+++ KUTIPAN HALAMAN +++

Langsung ke konten utama

Kalijaga, Jadikan Seni Wayang sebagai Media Dakwah

Sunan Kalijaga bukan hanya mubaligh, melainkan juga dalang piawai. Bahkan kemasyhurannya sebagai dalang tak kalah mencorong ketimbang peran kewaliannya. Justru itu peran mendalang dan berdakwah dalam diri Sunan Kalijaga ini sungguh merupakan dua sisi mata uang alias tak bisa dipisahkan. 

Dalam praktik, memang, Sunan Kalijaga acap membawakan kedua peran itu sekaligus: mendalang dalam rangka berdakwah. "Beliau berhasil menjadikan seni wayang sebagai media dakwah Islam," ujar Prawoto (71), juru kunci Makam Sunan Kalijaga.

Adalah Prof Dr Husein Djajadiningrat, melalui buku "Critische beschouwingen van de sejarah Banten", yang membeberkan bahwa Sunan Kalijaga menimba ilmu keagamaan dari Sunan Bonang. Dia juga berguru pada Syeh Sutabaris, ulama kondang di Palembang.

Usai menimba ilmu keagamaan, Sunan Kalijaga pernah menetap di sebuah desa di Cirebon. Di sana dia sehari-hari berjualan welit (atap rumah berbahan daun rumbia), di samping aktif berdakwah dan mendalang. Di kalangan penduduk desa itu, Sunan Kalijaga dikenal pula sebagai RM Sahid, Syeh Malaya, Lokajaya, dan Pangeran Jayaprana.

Di samping itu, terutama sebagai dalang, Sunan Kalijaga juga menggunakan beberapa nama lain: Ki Dalang Bengkok, Ki Entol, Ki Dalang Kumendung, Kajabur, serta Raka Brangsang. Kiprahnya mendalang ini terbentang luas: di wilayah Kerajaan Pajajaran, juga di daerah yang kini masuk Jateng.

Keterlibatan Sunan Kalijaga dalam seni wayang ini tak sebatas berperan sebagai dalang, melainkan juga bertindak sebagai inovator. Malah, menurut catatan, sosok seni wayang kulit yang saat ini dikenal merupakan hasil inovasinya. Sebelum itu, konon, seni wayang ini hanya tertuang berupa rentetan lukisan di selembar kain--dan karena itu disebut sebagai wayang beber. Nah, Sunan Kalijaga secara revolusioner mengubah seni wayang ini: tiap tokoh dicitrakan dalam potongan-potongan kulit kambing. Dengan demikian, seni wayang (kulit) menjadi lebih atraktif.

Boleh jadi, terobosan itu tak lepas dari semangat Sunan Kalijaga menyebarkan Islam ke tengah masyarakat yang saat itu menganut Hindu atau Budha. Dengan menyodorkan seni pertunjukan wayang (kulit) dalam sosok seperti sekarang, dia lebih mudah menyedot penonton. Itu, pada gilirannya, lebih memudahkan penyampaian syiar Islam. Terlebih kepiawaian Sunan Kalijaga sangat piawai memainkan wayang, juga dalam memesona dalam membeberkan cerita.

+++

- _TUGAS SINGKAT_
Perbarui bagian teks tentang Sunan Kalijaga dan seni wayang, dari "Kalijaga, Jadikan Seni" sampai "Makam Sunan Kalijaga.", dengan mengganti "mubaligh" menjadi "pendakwah".

+++ CATATAN YANG DIBERIKAN +++

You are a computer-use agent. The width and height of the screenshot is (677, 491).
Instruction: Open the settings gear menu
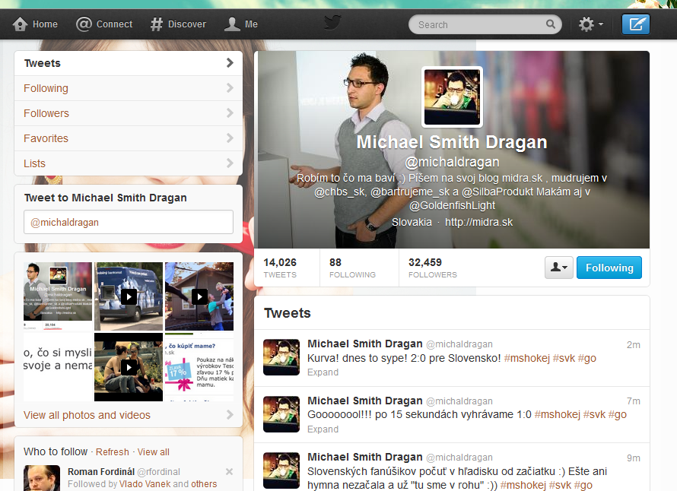coord(590,24)
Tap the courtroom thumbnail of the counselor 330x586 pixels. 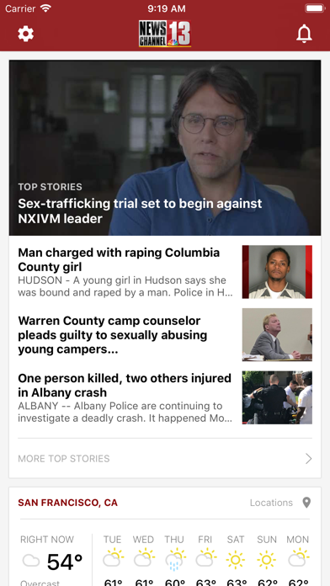coord(277,334)
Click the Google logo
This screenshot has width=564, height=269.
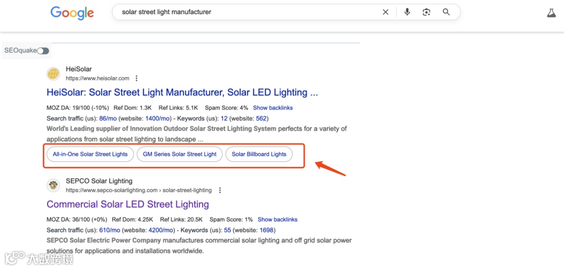[x=72, y=13]
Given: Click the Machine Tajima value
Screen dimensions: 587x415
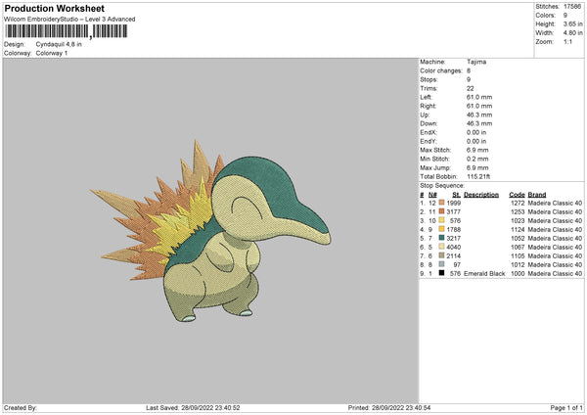Looking at the screenshot, I should [477, 62].
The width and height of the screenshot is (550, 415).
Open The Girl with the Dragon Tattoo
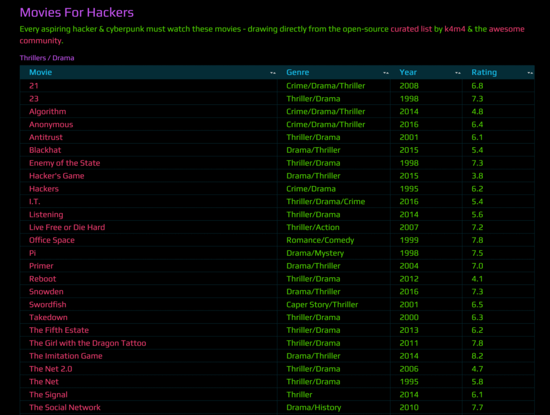click(x=88, y=343)
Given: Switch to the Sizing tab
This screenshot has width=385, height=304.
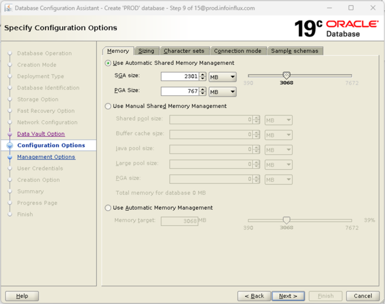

+++

- _HASIL KELUARAN_
Kalijaga, Jadikan Seni Wayang sebagai Media Dakwah

Sunan Kalijaga bukan hanya pendakwah, melainkan juga dalang piawai. Bahkan kemasyhurannya sebagai dalang tak kalah mencorong ketimbang peran kewaliannya. Justru itu peran mendalang dan berdakwah dalam diri Sunan Kalijaga ini sungguh merupakan dua sisi mata uang alias tak bisa dipisahkan. 

Dalam praktik, memang, Sunan Kalijaga acap membawakan kedua peran itu sekaligus: mendalang dalam rangka berdakwah. "Beliau berhasil menjadikan seni wayang sebagai media dakwah Islam," ujar Prawoto (71), juru kunci Makam Sunan Kalijaga.